Conclusions: Neonatal surgery improves survival for most conditions despite resource limitations such as lack of neonatal intensive care. Despite slight increases in workforce and infrastructure, a negligible proportion of the need for neonatal surgery is currently being met in Uganda, similar to estimates five years ago (3%). This is likely multifactorial, including lack of access to surgical care and severe shortages of workforce and infrastructure. Current and potential economic benefit to Uganda appears substantial. More advocacy is needed to increase capacity for pediatric surgical care in Uganda and similarly resourced LMICs.

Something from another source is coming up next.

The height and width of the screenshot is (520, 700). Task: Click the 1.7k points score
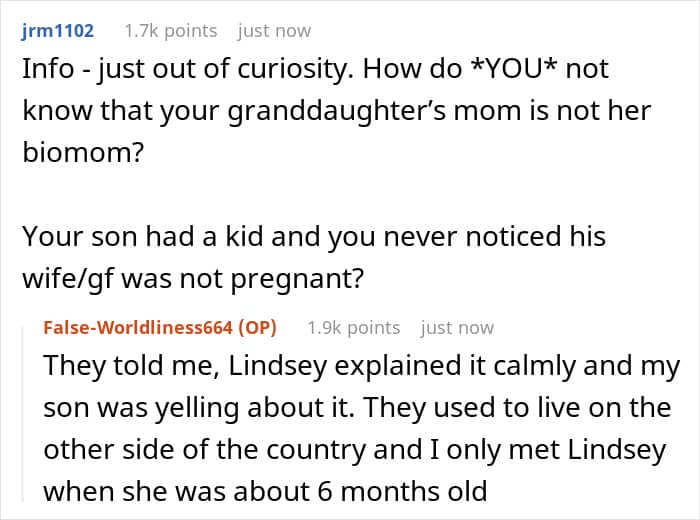tap(171, 31)

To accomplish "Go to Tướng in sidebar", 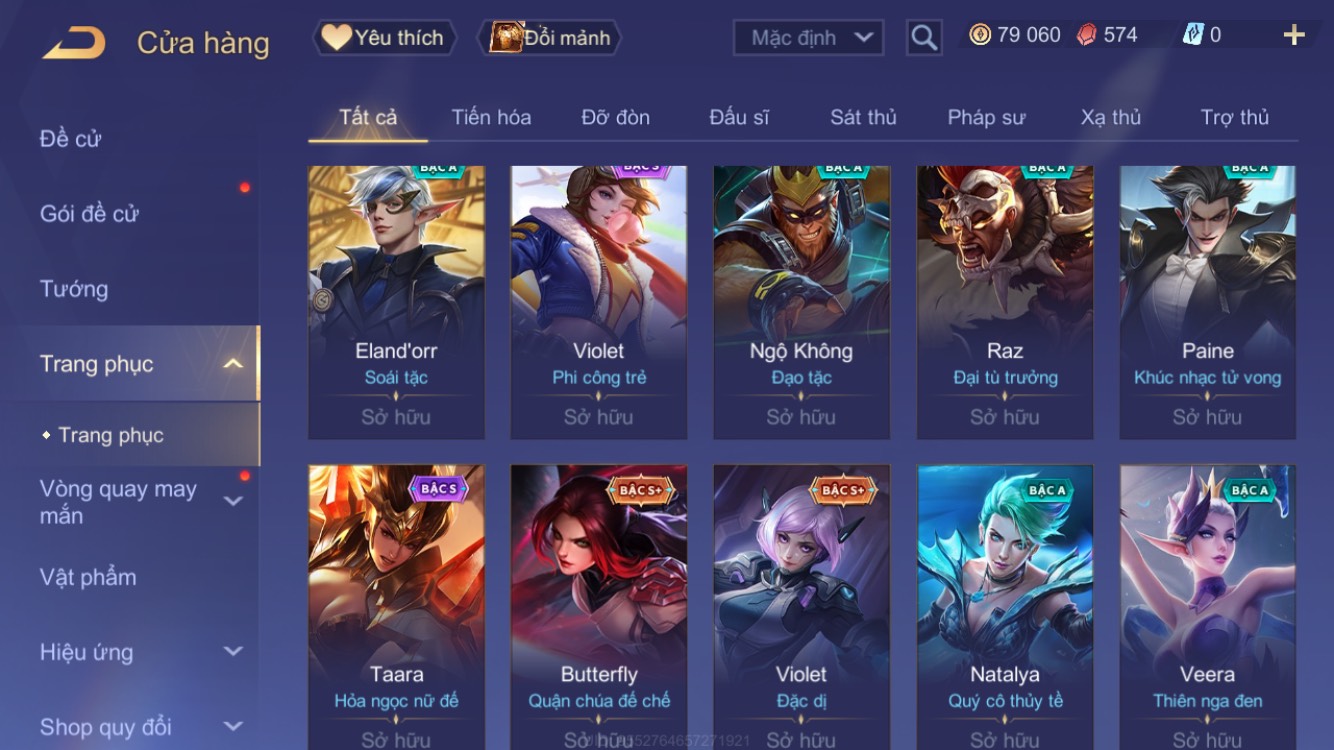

36.02 Preparing for Increased Surgical Need in an Era of Improved Infant and Child Mortality

C. Ewbank1,4, A. L. Kushner2,3, C. Newton1, W. Stehr1,5  1UCSF Benioff Children’s Hospital Oakland,Surgery,Oakland, CA, USA 2Johns Hopkins Bloomberg School of Public Health,Center For Humanitarian Health,Baltimore, MD, USA 3Surgeons OverSeas,New York, NY, USA 4University Of California – San Francisco East Bay,Surgery,Oakland, CA, USA 5Presbyterian Hospital,Surgery,Albuquerque, NM, USA

Introduction:

Successful interventions by the global health community have reduced the total number of under-five deaths from 12.6 million to 5.6 million (55.6%) since 1990. Over the same time period, neonatal mortality fell from 37 deaths per 1,000 to 19 (49%). With more babies surviving childbirth and into early childhood, the incidence of life-threatening pediatric surgical diseases will likely increase. We sought to characterize this increased surgical need for children under five years old based upon the improvement in child mortality worldwide.

Methods:

The incidence of ten common emergent pediatric surgical conditions, excluding those resulting from trauma, was compared to country level data from the United Nations Inter-agency Group for Child Mortality Estimation (UN IGME) and the 2017 United Nations World Population Prospects probabilistic projections to estimate and characterize global surgical need among children under five by 2030.

Results:

Children under five are projected to require a mean net total of 83,557 additional essential procedures/year by 2030. The majority of additional surgical need is projected to be from incarcerated inguinal hernias (48,224 mean additional procedures, 57.7% of the total increase). Hypertrophic pyloric stenosis and intussusception represent other major contributors to overall surgical need (18,543 (22.2% of total) and 7,467 (8.9% of total), respectively). The countries with the greatest projected need due to increase in under-five population were Nigeria (117,814 additional needed procedures/year (28.7% increase)), the Democratic Republic of the Congo (68,430 additional needed procedures/year (36.8%)), and the United Republic of Tanzania (45,158 additional needed procedures/year (36.3% increase)). Although the overall global surgical need was net positive, many countries are projected to have significant decreases in under-five surgical need by 2030, the largest of which were China (236,067 fewer needed procedures (20.8% decrease)), India (50,999 fewer needed procedures (3.2% decrease)), and Iran (31,841 fewer needed procedures (35.0% decrease)).

Conclusion:

Children under five will require nearly 100,000 additional life-saving procedures each year by 2030, with many developing nations and remote areas within developed nations already unable to treat the current essential pediatric surgical need. This need is overwhelmingly projected to affect the least developed nations, and particularly those in Sub-Saharan Africa, where neonatal and early childhood disease treatable by surgical intervention represent a tremendous opportunity to improve morbidity and mortality. As population growth slows in many parts of the world, continued research and clinical efforts should be directed toward children in those places where the need is the greatest.